DATA EXCERPTS START

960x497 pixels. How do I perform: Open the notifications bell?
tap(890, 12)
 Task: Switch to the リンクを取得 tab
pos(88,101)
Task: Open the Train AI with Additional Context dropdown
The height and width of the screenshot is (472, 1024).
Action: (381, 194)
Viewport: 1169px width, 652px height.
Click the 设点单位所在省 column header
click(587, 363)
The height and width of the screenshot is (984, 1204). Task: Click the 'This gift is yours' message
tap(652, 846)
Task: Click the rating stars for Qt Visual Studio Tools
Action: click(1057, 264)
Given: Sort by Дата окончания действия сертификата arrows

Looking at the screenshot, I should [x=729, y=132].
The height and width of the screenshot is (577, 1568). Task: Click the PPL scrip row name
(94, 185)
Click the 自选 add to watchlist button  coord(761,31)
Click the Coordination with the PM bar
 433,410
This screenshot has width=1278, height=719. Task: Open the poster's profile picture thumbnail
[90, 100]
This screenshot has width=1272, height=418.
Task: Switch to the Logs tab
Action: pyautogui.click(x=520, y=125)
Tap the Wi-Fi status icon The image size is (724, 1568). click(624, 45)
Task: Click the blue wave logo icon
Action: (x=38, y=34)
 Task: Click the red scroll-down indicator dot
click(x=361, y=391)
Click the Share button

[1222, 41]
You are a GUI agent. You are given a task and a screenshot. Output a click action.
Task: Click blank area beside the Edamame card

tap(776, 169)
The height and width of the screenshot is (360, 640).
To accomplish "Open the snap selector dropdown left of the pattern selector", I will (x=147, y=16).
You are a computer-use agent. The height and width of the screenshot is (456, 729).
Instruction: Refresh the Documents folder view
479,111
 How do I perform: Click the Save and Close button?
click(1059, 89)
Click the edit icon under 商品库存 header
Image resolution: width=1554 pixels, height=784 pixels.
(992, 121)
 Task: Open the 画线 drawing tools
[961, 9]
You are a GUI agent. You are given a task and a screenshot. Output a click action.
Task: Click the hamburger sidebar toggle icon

DATA EXCERPTS END

[WORK INSTRUCTION] Reproduce every line of the records containing the string "dropdown".

[SOLUTION FOR THIS EXERCISE]
Task: Open the Train AI with Additional Context dropdown
To accomplish "Open the snap selector dropdown left of the pattern selector", I will (x=147, y=16).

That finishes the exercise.